Incidentally, is this equilibrium-- does it maximize the fitness of the population? No. So what is it that would maximize the fitness of the population? If everybody were a dove, because-- and you can you go ahead and do this calculation, find out what the fitness of everybody is, but what you'll see is that p star does not maximize fitness, ford not maximize payoff. So in these games, the equilibrium is not necessarily fitness maximizing.
So so far what we've done is we've given two examples of different evolutionary drivers for phenotypic heterogeneity in a population. And I just want to highlight what I think is maybe the last big one, which would be altruism. And sometimes people call it division of labor, or sacrifice or so. And a nice example of this is colicin production.
The idea is that in many bacteria, they express these colicin, which are toxins. And we're going to read more about this later. So colicin is a toxin.
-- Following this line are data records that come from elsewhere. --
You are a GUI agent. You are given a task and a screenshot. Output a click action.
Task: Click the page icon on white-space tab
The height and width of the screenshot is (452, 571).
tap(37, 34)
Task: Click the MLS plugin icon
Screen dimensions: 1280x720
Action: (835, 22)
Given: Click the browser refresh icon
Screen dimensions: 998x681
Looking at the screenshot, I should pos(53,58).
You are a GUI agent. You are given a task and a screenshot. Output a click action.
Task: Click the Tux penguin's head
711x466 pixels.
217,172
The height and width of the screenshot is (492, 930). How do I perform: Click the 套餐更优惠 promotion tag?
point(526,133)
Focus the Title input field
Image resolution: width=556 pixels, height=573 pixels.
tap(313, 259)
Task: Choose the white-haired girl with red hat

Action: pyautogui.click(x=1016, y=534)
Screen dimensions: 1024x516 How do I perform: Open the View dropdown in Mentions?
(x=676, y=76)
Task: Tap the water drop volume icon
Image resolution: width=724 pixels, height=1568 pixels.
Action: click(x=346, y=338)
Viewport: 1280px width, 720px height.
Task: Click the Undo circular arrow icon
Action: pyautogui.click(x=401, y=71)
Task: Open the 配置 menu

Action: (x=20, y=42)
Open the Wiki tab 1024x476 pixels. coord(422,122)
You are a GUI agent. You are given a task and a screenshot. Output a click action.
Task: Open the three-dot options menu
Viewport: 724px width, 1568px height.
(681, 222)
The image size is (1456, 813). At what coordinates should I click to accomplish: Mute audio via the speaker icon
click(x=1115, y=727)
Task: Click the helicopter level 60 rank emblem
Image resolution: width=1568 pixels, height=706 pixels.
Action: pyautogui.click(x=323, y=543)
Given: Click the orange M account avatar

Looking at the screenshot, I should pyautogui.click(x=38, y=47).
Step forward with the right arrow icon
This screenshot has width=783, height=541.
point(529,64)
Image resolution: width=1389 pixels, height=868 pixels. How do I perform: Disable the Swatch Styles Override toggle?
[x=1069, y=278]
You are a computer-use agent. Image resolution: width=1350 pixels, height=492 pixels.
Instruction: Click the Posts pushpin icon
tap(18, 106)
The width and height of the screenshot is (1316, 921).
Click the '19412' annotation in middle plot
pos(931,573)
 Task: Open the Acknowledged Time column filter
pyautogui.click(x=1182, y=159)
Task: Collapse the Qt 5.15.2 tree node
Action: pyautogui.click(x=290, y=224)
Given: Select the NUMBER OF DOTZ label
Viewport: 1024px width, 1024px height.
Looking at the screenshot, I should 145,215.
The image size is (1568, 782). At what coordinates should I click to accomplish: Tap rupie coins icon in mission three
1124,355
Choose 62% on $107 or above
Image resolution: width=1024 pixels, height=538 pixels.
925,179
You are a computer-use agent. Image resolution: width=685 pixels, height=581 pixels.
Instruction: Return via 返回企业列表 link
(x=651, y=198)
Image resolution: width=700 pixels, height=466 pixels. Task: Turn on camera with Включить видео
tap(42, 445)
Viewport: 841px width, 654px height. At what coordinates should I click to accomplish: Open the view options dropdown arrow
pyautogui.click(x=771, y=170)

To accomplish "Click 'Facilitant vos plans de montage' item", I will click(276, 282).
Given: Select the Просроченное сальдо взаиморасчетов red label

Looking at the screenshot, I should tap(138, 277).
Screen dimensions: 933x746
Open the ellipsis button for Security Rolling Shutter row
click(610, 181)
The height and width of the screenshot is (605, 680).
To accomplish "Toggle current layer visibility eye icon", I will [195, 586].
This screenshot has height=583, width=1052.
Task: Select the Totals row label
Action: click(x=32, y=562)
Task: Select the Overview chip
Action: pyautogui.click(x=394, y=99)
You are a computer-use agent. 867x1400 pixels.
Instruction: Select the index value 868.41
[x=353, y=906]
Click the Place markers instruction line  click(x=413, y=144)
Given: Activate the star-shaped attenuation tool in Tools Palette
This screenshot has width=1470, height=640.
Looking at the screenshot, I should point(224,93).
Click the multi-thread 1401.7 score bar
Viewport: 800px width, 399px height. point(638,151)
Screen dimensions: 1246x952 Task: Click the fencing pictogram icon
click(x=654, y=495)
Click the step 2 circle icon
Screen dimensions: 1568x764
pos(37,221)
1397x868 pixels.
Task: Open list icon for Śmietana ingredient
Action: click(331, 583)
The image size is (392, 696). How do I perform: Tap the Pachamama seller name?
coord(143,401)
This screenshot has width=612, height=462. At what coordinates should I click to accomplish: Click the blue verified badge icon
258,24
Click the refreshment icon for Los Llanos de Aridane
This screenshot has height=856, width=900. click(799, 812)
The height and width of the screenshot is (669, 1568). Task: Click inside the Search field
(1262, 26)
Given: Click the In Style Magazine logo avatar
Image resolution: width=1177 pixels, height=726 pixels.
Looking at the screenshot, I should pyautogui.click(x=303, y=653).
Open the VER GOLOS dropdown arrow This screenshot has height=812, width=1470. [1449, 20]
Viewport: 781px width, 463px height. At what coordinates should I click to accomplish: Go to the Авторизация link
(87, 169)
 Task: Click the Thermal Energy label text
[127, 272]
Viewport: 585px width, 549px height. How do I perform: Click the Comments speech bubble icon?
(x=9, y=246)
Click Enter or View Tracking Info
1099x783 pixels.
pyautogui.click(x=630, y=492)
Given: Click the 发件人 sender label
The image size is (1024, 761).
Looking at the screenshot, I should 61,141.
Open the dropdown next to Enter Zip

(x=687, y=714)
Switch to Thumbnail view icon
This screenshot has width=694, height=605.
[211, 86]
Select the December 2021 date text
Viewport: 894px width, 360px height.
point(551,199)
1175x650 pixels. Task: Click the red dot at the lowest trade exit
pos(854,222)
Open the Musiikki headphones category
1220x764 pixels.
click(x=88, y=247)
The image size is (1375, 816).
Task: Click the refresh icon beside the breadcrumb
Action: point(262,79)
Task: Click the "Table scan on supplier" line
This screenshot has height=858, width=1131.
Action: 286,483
And the perhaps surprising thing is that in many gram-negative bacteria, like E. coli, when they make this colicin, the only way it's released is cell lysis.
Now the question is, why would I possibly do this? And the answer is, perhaps, that if there's a plasmid that encodes the genes to make this toxin, it also encodes an immunity protein. What that means is that if one cell lyses-- so it bursts open and releases the colicin-- it will inhibit other bacteria, but not the bacteria that are the clone mates that are related, so not the bacteria that also carry that plasmid.
So it's important to note there that now when we talk about kin selection or relatedness, we're talking about the other cells that carry that gene. So what's relevant is that the plasma that encodes this toxin will inhibit other bacteria that do not encode the toxin.
Now you can see that this kind of lysis behavior has to be stochastic, so there has to be phenotypic heterogeneity. And why is that?
AUDIENCE: Everyone always lyses.
PROFESSOR: That's right. If this plasmid always makes everybody lyse, then it's not going to get very far, right? But you can kind of imagine situations where, if you just 1% of the population lyses but then inhibits the cells that don't care that plasmid, then the plasmid can spread in the population. So this has to be stochastic.
So I think that this is another general explanation for why there might be phenotypic heterogeneity in the population. All of these three explanations are both conceptually different and they're experimentally different. They make different falsifiable predictions about what's driving that phenotypic heterogeneity.
In this field, I think often when people see phenotypic heterogeneity, they immediately assume that it's bet hedging, but these other two explanations, I think, are just as general and may be just as common. So we really have to go and make measurements to try to elucidate what's going on in each case.